## begin Data records

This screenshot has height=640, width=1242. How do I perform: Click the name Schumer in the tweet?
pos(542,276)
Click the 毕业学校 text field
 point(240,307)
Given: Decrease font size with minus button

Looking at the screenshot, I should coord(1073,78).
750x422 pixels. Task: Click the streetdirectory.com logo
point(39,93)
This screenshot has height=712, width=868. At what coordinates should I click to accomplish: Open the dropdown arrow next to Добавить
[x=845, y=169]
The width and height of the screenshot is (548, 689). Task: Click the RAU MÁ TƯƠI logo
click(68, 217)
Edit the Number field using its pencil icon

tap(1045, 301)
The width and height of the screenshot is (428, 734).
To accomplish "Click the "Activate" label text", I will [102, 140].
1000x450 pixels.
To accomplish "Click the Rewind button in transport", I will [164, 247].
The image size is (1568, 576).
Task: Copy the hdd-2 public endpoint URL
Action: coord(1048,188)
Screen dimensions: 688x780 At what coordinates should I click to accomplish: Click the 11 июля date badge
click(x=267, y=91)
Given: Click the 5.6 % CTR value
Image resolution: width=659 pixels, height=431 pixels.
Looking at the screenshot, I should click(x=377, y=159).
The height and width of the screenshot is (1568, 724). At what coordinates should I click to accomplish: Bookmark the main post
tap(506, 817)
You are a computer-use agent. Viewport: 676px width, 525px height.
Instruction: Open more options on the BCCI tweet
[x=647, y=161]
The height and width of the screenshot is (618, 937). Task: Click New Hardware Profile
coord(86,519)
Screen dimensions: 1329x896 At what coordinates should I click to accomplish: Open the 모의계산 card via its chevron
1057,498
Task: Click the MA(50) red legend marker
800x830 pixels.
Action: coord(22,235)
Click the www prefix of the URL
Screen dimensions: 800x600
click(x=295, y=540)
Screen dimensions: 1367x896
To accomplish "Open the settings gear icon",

## end Data records

**Description of the task**
Update the lines from the one containing "You are a computer-use" through the end of the listing, inclusive, replacing "Viewport" with "Display" and leaving everything else unchanged.

**Result for this task**
You are a computer-use agent. Display: 676px width, 525px height.
Instruction: Open more options on the BCCI tweet
[x=647, y=161]
The height and width of the screenshot is (618, 937). Task: Click New Hardware Profile
coord(86,519)
Screen dimensions: 1329x896 At what coordinates should I click to accomplish: Open the 모의계산 card via its chevron
1057,498
Task: Click the MA(50) red legend marker
800x830 pixels.
Action: coord(22,235)
Click the www prefix of the URL
Screen dimensions: 800x600
click(x=295, y=540)
Screen dimensions: 1367x896
To accomplish "Open the settings gear icon",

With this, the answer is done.